* TASK BRIEF
Reproduce every one of the following rows verbatim and in their original order.

**** INFORMATION GIVEN ****

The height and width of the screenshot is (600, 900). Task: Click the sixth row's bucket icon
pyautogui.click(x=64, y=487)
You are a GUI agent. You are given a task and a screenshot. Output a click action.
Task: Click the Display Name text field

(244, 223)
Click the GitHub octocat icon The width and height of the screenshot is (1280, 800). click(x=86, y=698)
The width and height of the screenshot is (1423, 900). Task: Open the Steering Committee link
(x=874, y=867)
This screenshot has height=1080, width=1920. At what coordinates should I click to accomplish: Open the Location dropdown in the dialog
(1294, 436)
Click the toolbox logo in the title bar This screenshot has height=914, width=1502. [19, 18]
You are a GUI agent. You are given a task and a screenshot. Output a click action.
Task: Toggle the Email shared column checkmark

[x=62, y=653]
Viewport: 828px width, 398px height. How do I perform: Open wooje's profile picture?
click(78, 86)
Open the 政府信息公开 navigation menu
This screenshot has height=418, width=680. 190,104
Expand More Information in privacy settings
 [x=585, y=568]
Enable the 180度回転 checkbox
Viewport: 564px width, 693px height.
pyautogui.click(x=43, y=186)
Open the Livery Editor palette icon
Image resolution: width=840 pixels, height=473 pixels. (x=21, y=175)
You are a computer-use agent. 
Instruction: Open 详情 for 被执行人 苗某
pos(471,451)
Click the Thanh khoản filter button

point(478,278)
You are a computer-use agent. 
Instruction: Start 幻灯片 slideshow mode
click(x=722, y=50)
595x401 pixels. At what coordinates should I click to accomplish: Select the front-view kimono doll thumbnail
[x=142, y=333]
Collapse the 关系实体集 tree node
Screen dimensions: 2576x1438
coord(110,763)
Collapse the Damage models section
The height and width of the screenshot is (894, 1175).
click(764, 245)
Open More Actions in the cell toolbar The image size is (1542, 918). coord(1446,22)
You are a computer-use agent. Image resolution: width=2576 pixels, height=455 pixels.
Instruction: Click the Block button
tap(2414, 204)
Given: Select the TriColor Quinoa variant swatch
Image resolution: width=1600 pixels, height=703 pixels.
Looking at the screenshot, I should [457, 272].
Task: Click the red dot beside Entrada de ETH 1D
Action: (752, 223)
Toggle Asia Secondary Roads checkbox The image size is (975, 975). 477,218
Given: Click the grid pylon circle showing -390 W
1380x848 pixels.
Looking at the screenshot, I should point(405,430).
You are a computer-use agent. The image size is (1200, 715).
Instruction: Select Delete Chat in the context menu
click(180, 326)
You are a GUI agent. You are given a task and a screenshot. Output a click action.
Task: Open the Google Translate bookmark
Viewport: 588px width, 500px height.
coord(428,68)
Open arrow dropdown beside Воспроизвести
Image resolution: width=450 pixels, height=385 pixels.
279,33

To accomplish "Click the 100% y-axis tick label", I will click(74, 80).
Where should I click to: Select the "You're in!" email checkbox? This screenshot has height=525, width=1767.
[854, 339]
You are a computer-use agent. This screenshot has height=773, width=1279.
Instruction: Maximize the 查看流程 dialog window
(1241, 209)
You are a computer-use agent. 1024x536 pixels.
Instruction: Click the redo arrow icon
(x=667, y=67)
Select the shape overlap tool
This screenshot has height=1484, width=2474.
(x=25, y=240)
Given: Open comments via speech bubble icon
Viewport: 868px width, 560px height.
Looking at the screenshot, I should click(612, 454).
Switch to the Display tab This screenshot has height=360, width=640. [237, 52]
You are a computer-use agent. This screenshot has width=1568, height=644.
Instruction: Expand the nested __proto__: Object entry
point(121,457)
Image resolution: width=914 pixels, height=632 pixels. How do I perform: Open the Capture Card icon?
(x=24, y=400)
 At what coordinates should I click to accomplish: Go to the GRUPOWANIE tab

****

* WORKED SOLUTION
The height and width of the screenshot is (600, 900). Task: Click the sixth row's bucket icon
pyautogui.click(x=64, y=487)
You are a GUI agent. You are given a task and a screenshot. Output a click action.
Task: Click the Display Name text field

(244, 223)
Click the GitHub octocat icon The width and height of the screenshot is (1280, 800). click(x=86, y=698)
The width and height of the screenshot is (1423, 900). Task: Open the Steering Committee link
(x=874, y=867)
This screenshot has height=1080, width=1920. At what coordinates should I click to accomplish: Open the Location dropdown in the dialog
(1294, 436)
Click the toolbox logo in the title bar This screenshot has height=914, width=1502. [19, 18]
You are a GUI agent. You are given a task and a screenshot. Output a click action.
Task: Toggle the Email shared column checkmark

[x=62, y=653]
Viewport: 828px width, 398px height. How do I perform: Open wooje's profile picture?
click(78, 86)
Open the 政府信息公开 navigation menu
This screenshot has height=418, width=680. 190,104
Expand More Information in privacy settings
 [x=585, y=568]
Enable the 180度回転 checkbox
Viewport: 564px width, 693px height.
pyautogui.click(x=43, y=186)
Open the Livery Editor palette icon
Image resolution: width=840 pixels, height=473 pixels. (x=21, y=175)
You are a computer-use agent. 
Instruction: Open 详情 for 被执行人 苗某
pos(471,451)
Click the Thanh khoản filter button

point(478,278)
You are a computer-use agent. 
Instruction: Start 幻灯片 slideshow mode
click(x=722, y=50)
595x401 pixels. At what coordinates should I click to accomplish: Select the front-view kimono doll thumbnail
[x=142, y=333]
Collapse the 关系实体集 tree node
Screen dimensions: 2576x1438
coord(110,763)
Collapse the Damage models section
The height and width of the screenshot is (894, 1175).
click(764, 245)
Open More Actions in the cell toolbar The image size is (1542, 918). coord(1446,22)
You are a computer-use agent. Image resolution: width=2576 pixels, height=455 pixels.
Instruction: Click the Block button
tap(2414, 204)
Given: Select the TriColor Quinoa variant swatch
Image resolution: width=1600 pixels, height=703 pixels.
Looking at the screenshot, I should [457, 272].
Task: Click the red dot beside Entrada de ETH 1D
Action: (752, 223)
Toggle Asia Secondary Roads checkbox The image size is (975, 975). 477,218
Given: Click the grid pylon circle showing -390 W
1380x848 pixels.
Looking at the screenshot, I should point(405,430).
You are a computer-use agent. The image size is (1200, 715).
Instruction: Select Delete Chat in the context menu
click(180, 326)
You are a GUI agent. You are given a task and a screenshot. Output a click action.
Task: Open the Google Translate bookmark
Viewport: 588px width, 500px height.
coord(428,68)
Open arrow dropdown beside Воспроизвести
Image resolution: width=450 pixels, height=385 pixels.
279,33

To accomplish "Click the 100% y-axis tick label", I will click(74, 80).
Where should I click to: Select the "You're in!" email checkbox? This screenshot has height=525, width=1767.
[854, 339]
You are a computer-use agent. This screenshot has height=773, width=1279.
Instruction: Maximize the 查看流程 dialog window
(1241, 209)
You are a computer-use agent. 1024x536 pixels.
Instruction: Click the redo arrow icon
(x=667, y=67)
Select the shape overlap tool
This screenshot has height=1484, width=2474.
(x=25, y=240)
Given: Open comments via speech bubble icon
Viewport: 868px width, 560px height.
Looking at the screenshot, I should click(612, 454).
Switch to the Display tab This screenshot has height=360, width=640. [237, 52]
You are a computer-use agent. This screenshot has width=1568, height=644.
Instruction: Expand the nested __proto__: Object entry
point(121,457)
Image resolution: width=914 pixels, height=632 pixels. How do I perform: Open the Capture Card icon?
(x=24, y=400)
 At what coordinates should I click to accomplish: Go to the GRUPOWANIE tab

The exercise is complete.